A The localization of endogenous PURα in esophageal epithelium Het-1A and ESCC cancer (KYSE170) cells was visualized by immunofluorescence assay. PURα proteins dispersed in the cytoplasm as granules in KYSE170 cells or accumulated around the nucleus in Het1A cells. Scale bars: 30 μm. B The colocalization between endogenous PURα and the stress granule maker G3BP1 was visualized in wild-type (WT) and PURα-deficient KYSE170 (KO) cells by immunofluorescence staining. Scale bars: 30 μm. C The number of PURα/G3BP1-positive granules under stress conditions or not was calculated separately. ***p < 0.001; ns, not significant. D PURα expression in ESCC tumor tissues (first and second panels) and adjacent nontumor epithelia (third panel) was compared by immunohistochemical staining (IHC). PURα protein mainly located in cytoplasm (first panel) or nucleus (second panel) is shown.

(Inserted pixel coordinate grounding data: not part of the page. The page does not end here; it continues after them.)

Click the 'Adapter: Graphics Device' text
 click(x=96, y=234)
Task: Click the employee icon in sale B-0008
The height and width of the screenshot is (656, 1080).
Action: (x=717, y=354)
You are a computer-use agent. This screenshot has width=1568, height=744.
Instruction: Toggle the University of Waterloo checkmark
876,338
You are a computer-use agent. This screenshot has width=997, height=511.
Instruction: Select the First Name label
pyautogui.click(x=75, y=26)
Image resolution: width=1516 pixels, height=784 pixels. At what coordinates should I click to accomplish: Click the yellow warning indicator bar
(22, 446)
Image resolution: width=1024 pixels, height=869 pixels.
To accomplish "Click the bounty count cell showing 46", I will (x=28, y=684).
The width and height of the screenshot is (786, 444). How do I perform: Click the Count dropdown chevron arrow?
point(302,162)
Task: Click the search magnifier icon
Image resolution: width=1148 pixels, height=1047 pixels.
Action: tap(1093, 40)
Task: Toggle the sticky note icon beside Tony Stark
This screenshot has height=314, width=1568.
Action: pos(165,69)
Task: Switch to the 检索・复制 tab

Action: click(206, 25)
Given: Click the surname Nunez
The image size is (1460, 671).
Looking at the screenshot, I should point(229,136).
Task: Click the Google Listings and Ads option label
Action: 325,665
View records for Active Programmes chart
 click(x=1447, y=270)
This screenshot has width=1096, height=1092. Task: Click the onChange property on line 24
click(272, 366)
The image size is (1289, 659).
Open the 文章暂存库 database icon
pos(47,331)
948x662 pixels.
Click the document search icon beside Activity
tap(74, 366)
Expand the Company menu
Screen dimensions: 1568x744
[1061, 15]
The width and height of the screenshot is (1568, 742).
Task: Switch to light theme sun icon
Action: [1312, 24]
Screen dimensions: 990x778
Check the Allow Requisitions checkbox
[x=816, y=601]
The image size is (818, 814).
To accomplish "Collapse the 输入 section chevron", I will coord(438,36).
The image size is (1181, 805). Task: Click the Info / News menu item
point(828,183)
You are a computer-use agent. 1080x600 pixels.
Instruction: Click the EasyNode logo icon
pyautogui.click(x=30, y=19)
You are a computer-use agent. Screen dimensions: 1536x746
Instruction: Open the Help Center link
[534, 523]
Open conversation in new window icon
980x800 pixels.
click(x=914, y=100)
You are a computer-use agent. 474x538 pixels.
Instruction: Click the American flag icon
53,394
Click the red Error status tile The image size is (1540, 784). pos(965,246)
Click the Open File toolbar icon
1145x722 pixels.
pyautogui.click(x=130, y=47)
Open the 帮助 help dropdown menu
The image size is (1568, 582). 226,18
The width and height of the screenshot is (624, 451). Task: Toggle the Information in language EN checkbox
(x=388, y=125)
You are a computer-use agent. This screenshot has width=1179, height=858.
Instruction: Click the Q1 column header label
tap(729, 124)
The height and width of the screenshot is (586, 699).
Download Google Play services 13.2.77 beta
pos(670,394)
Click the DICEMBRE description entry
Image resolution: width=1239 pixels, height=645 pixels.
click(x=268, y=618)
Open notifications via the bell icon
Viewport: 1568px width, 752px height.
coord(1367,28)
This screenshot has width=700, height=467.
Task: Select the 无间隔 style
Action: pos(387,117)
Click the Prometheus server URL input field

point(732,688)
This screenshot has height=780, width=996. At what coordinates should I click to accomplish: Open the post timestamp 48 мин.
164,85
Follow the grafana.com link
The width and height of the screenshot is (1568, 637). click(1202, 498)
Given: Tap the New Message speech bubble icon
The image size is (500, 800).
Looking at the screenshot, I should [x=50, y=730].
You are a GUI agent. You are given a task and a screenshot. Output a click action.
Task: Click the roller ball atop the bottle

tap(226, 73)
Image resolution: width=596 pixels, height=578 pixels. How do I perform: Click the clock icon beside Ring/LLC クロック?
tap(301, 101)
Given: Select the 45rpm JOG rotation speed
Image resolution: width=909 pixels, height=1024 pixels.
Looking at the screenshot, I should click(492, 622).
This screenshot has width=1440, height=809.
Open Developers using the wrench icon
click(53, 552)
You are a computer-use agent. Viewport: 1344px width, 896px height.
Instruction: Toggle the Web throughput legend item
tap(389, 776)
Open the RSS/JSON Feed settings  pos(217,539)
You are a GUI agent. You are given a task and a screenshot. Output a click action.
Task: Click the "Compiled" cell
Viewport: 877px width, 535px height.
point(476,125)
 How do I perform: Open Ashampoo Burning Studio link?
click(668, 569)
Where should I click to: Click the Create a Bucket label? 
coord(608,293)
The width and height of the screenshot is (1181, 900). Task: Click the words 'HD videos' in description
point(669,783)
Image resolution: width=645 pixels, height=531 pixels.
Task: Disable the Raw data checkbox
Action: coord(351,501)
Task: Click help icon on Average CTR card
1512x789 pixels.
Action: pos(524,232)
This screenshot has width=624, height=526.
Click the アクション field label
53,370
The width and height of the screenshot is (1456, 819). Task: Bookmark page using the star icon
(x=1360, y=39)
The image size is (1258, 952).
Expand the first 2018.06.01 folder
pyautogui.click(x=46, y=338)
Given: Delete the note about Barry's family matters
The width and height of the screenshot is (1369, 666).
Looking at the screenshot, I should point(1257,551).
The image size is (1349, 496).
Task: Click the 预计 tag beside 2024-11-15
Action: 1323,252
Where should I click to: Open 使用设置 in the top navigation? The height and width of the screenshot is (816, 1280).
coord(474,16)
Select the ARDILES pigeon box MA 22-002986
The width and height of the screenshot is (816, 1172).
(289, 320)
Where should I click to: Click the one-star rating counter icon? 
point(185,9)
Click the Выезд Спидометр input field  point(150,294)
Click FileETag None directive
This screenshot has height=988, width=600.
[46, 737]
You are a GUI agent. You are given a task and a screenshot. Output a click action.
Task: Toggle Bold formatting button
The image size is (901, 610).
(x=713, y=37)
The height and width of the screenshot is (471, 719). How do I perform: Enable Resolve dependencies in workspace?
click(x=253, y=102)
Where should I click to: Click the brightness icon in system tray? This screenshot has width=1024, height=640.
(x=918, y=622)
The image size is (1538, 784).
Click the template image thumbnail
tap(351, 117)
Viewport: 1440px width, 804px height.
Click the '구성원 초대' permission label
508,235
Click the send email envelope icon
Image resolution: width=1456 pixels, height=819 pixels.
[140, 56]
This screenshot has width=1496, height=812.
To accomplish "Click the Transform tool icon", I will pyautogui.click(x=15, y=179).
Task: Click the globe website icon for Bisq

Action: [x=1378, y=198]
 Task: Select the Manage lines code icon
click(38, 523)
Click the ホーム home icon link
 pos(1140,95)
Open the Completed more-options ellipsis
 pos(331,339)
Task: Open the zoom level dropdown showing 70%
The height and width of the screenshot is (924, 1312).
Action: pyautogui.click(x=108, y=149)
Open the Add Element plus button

The representative region (black frame) at low magnification (40×, left) was amplified at high magnification (100×, right). Scale bars: 50 μm. E Violin plots of the statistical data regarding the IHC score of PURα protein in the cytoplasm and nucleus of tumor tissues (n = 526). ***p < 0.001 by Mann–Whitney test. F Violin plots of the statistical data regarding the IHC scores for cytoplasmic PURα in ESCC (tumor) and adjacent nontumor (normal) tissues (n = 282) were drawn. ***p < 0.001 by Mann–Whitney. G Kaplan–Meier analyses of overall survival. Patients with high cytoplasmic PURα expression (n = 296) had a significantly lower overall survival rate than patients with low cytoplasmic PURα expression (n = 230).